**Source**
········

I, as well as some of the staff, had said goodbye to our old boss (and friend) before lunch, which probably accounted for my bad mood. Anyway, since everything's out in the open now, I had decided to get tough and called some of my new direct reports for a meeting. I had cranked up all their deadlines with the hope of accruing some savings and freeing up people earlier so that we could accept more projects and make our little branch more financially productive. Maybe by end-of-year, we can get the hiring moratorium lifted and get more people in, or at the very least, improve the image of our branch and get some job security for everyone, for one more year at least.

I guess all of this worry & work, and the departure of my old boss had put me in a bad mood so I couldn’t really enjoy my new office, and this bad mood spilled onto the people who were logged on to the chatroom late Friday evening (my apologies to those who had to endure my ranting and whining).

········

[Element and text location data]
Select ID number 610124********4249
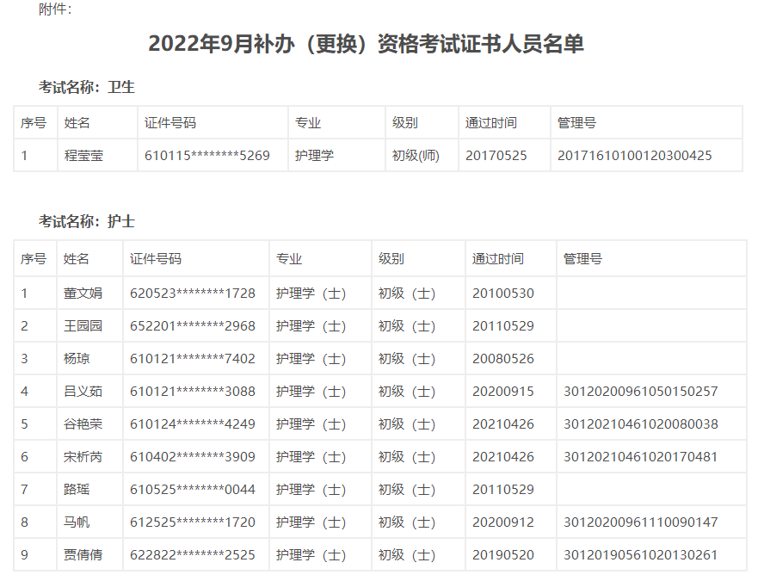 click(193, 423)
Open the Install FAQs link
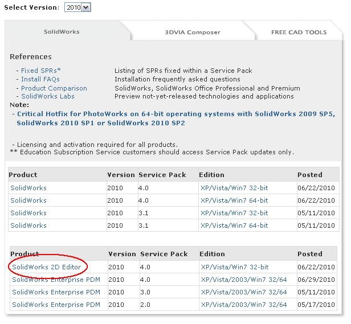Viewport: 351px width, 324px height. [40, 79]
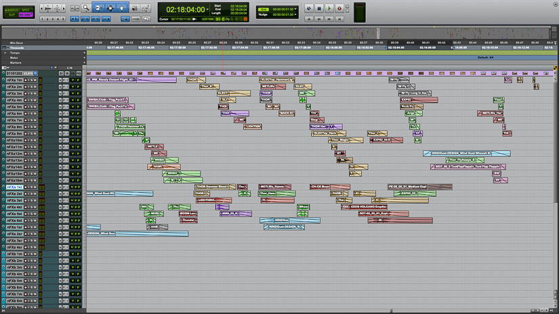Select the THOR Hammer Fx clip
This screenshot has width=559, height=314.
pos(131,127)
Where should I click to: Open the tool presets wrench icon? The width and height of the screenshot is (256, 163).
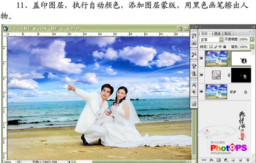pyautogui.click(x=194, y=55)
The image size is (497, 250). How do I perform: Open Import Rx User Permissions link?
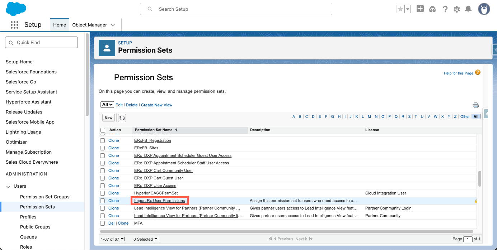(x=159, y=201)
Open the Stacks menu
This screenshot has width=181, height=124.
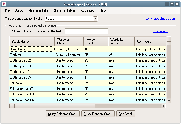(x=19, y=10)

········

**Actions to take**
a - Answer these from the office post:
(i) Whom did the writer and some of the staff say goodbye to before lunch?
(ii) Whom did the writer call for a meeting?
(iii) When were the people in the chatroom logged on?
b - Please list every outcome the office post hopes for in the sentence beginning "Maybe by end-of-year".

**Solutions to the tasks**
a -
(i) Their old boss (and friend).
(ii) Some of the writer's new direct reports.
(iii) Late Friday evening.

b -
- Get the hiring moratorium lifted
- Get more people in
- Improve the image of the branch
- Get some job security for everyone, for one more year at least